Il fait un geste qui signifie : peu importe, et répond :
« Vous croyez à la menace atomique ? L'autonomie des communes populaires est assurée. La Chine survivrait à la mort de cent millions d'hommes. Et tôt ou tard, il faudra bien que les Américains rembarquent. La Chine n'acceptera jamais le retour de Tchang Kaï-chek. Elle a découvert la liberté. Ce n'est pas celle de l'Amérique, voilà tout. »

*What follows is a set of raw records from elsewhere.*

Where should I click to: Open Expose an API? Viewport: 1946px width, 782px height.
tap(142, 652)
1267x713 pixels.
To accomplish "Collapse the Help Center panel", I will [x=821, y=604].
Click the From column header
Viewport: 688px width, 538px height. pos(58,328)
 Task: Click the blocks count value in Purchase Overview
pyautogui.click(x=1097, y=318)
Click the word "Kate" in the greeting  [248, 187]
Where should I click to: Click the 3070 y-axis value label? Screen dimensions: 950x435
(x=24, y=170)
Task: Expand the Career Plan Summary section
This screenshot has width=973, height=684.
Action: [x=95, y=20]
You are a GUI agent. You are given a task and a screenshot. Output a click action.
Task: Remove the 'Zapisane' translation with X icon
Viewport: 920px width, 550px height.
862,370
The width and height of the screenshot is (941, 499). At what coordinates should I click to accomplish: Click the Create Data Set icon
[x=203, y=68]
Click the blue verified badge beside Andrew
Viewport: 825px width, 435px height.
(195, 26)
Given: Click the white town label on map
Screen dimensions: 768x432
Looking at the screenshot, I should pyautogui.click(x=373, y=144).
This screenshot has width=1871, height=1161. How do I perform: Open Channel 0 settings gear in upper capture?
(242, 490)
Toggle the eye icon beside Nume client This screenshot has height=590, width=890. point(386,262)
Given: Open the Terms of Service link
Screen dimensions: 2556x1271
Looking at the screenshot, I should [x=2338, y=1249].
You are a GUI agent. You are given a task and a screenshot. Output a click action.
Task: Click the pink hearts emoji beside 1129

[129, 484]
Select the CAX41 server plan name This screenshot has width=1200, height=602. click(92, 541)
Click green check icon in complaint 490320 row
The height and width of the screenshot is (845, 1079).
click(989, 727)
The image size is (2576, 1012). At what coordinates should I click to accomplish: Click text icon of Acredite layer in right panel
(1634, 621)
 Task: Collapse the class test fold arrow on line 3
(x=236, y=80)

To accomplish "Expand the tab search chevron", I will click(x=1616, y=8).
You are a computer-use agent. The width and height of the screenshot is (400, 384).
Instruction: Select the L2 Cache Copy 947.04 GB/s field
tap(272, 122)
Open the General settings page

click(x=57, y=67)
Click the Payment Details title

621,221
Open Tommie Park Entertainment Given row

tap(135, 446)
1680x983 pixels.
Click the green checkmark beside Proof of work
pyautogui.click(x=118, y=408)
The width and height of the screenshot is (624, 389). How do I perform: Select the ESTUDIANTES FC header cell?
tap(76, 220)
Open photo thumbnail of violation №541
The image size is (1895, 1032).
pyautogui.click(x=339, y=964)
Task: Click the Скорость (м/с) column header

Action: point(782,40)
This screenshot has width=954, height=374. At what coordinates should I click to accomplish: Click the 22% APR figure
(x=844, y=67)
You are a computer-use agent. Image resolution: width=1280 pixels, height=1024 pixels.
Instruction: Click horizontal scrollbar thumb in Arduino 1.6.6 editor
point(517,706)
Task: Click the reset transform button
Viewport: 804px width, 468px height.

Je pense à la conférence de Sun Yat-sen, un an avant sa mort : « Si nous parlions de la liberté à l'homme de la rue... il ne nous comprendrait certainement pas. La raison pour laquelle les Chinois n'attachent en réalité aucune espèce d'importance à la liberté, c'est que le mot même qui la désigne est d'importation récente en Chine. » La révolution a libéré la femme de son mari ; le fils, de son père ; le fermier, de son seigneur. Mais au bénéfice d'une collectivité. L'individualisme à l'occidentale n'a pas de racines dans les masses chinoises. L'espoir de transformation, par contre, est un sentiment très puissant. Un mari doit cesser de battre sa femme pour devenir un autre homme, qui sera membre du parti, ou simplement de sa commune populaire, ou de ceux que l'armée délivrera : « Les dieux, c'est bon pour les riches, les pauvres ont la VIIIe armée. »
Chou En-lai a repris :
« Un de vos généraux de la guerre de 1914 a dit : "On a tort d'oublier que le feu tue." Le président Mao ne l'a pas oublié. Mais ce feu-là ne tue pas ce qu'il ne voit pas. Nous n'engagerons nos armées contre l'armée d'invasion qu'en temps et lieu.
— Comme Koutouzof.
— Auparavant, nous n'oublierons pas que toute armée d'invasion devient moins forte que le peuple envahi, si celui-ci est résolu à se battre. Les Européens ont cessé de régner en Asie, et les Américains les suivront. »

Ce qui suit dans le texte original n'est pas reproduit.